Justin Marks is an American screenwriter, producer and television showrunner. He is best known for writing Disney's live-action remake of The Jungle Book and for creating and showrunning the Starz espionage thriller Counterpart.

Education 
Marks graduated from Columbia College of Columbia University in 2002 and he studied architecture in college. During his senior year, he befriended a literary manager, who helped him launch his career in screenwriting.

Career 
One of the first scripts he penned was Street Fighter: The Legend of Chun Li for 20th Century Fox. 

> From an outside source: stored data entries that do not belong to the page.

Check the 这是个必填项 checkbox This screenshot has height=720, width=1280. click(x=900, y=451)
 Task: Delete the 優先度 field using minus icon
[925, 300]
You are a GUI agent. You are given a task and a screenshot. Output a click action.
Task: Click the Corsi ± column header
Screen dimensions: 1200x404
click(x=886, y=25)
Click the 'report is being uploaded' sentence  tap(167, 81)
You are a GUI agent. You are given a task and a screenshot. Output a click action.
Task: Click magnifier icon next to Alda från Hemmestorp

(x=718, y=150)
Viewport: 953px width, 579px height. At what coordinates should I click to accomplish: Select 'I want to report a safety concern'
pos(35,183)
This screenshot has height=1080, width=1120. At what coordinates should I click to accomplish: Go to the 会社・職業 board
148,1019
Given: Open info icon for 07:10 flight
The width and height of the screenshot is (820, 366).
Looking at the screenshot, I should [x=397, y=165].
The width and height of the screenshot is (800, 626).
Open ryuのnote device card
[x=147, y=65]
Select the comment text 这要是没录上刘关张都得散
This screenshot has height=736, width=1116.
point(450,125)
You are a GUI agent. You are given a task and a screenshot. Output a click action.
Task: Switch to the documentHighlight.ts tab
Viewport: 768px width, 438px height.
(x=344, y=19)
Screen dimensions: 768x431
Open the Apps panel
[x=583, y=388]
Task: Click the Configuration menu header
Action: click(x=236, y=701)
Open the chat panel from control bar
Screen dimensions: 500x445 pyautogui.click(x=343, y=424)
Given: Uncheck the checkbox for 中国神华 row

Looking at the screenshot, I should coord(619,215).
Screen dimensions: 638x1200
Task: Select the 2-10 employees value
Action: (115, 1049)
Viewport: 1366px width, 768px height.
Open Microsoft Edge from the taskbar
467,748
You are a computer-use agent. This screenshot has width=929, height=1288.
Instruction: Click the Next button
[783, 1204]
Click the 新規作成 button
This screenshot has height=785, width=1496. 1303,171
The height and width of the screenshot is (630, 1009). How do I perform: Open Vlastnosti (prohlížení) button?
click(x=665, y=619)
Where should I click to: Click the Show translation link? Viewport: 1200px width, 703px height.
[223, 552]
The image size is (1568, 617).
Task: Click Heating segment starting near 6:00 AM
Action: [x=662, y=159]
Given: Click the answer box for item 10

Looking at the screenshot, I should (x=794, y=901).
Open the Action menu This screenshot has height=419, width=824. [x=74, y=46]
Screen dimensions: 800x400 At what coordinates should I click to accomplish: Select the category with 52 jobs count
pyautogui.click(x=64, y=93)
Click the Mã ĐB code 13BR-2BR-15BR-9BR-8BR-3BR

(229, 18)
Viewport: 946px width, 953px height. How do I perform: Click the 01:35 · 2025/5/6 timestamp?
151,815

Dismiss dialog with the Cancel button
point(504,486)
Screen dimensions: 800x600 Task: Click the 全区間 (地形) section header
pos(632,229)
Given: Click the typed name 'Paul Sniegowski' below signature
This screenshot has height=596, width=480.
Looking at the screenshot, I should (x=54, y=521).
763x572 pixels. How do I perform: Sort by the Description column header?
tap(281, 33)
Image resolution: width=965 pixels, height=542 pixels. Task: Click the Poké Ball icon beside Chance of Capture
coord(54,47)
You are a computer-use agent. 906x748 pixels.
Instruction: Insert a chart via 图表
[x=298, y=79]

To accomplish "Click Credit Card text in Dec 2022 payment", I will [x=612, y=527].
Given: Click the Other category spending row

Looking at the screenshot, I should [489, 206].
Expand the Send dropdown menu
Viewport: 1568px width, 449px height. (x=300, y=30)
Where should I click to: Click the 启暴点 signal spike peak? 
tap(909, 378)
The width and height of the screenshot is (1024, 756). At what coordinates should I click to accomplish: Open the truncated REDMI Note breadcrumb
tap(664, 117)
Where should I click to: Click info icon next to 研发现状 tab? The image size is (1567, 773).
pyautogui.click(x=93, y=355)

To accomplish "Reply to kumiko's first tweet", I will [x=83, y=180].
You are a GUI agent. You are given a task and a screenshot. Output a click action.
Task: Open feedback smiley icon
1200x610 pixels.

A year prior, he had written a script for a potential He-Man film. Initially entitled Grayskull: The Masters of The Universe, the script was praised by fans yet was never used since the script was rewritten. With the film still being in development hell.

After a pilot produced for SyFy failed to sell, Marks wrote of his experiences for the Hollywood Reporter.  

In July 2013, Marks was hired by Disney to write a live-action adaptation of The Jungle Book. Jon Favreau came on board as director, and the film was released in April 2016, grossing $966 million worldwide.

In June 2015, it was revealed that Marks was working on the screenplay for a sequel to the 1986 film Top Gun. The film, titled Top Gun: Maverick, was released in theatres between May 24 and May 27, 2022, with Marks credited with co-writing the film's story with Peter Craig.

In 2016, Marks was working on a Jungle Book sequel with Favreau returning as director.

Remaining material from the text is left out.